# [Task requirements]
Report every line in the listing below that contains the string "agent". Matching is case-sensitive.

# [Data provided]
— begin —
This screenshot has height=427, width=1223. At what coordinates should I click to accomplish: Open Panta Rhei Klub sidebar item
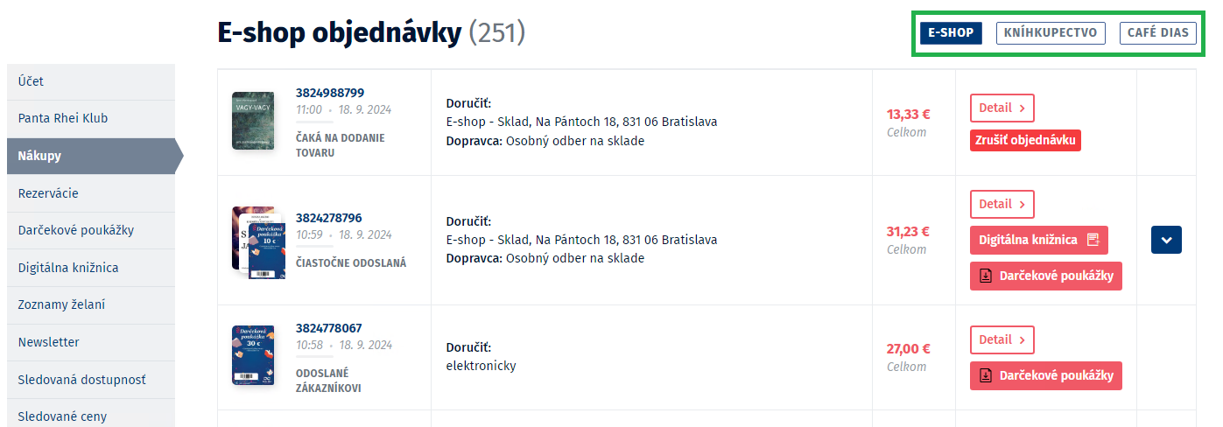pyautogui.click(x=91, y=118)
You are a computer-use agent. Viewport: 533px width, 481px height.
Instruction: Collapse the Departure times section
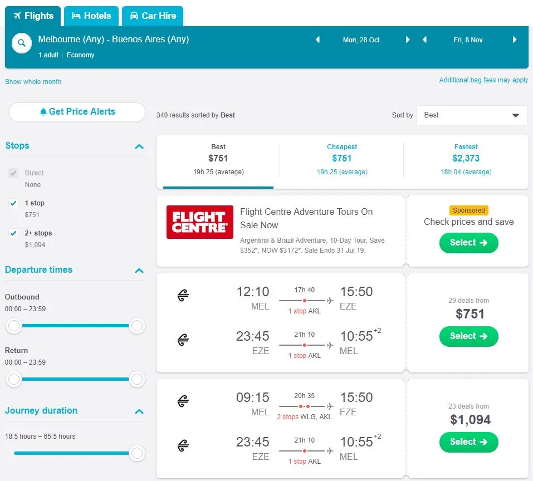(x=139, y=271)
— end —
— begin —
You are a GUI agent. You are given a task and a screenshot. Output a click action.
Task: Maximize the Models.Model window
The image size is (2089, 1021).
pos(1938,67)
— end —
— begin —
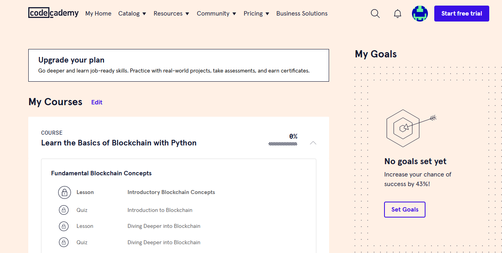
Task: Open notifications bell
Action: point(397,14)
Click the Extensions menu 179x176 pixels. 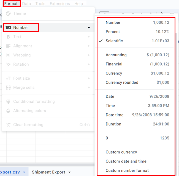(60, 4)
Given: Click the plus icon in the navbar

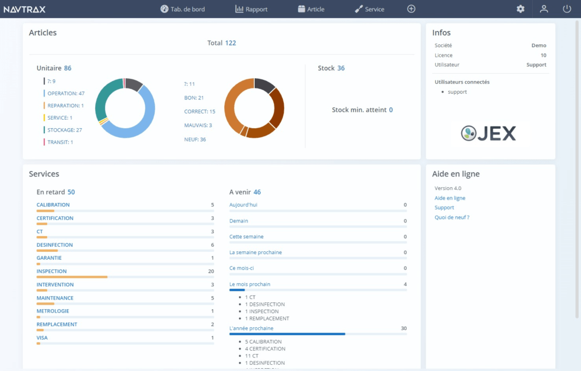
— end —
# [Solved exercise]
You are a computer-use agent. Viewport: 533px width, 481px height.
You are a GUI agent. You are given a task and a screenshot. Output a click action.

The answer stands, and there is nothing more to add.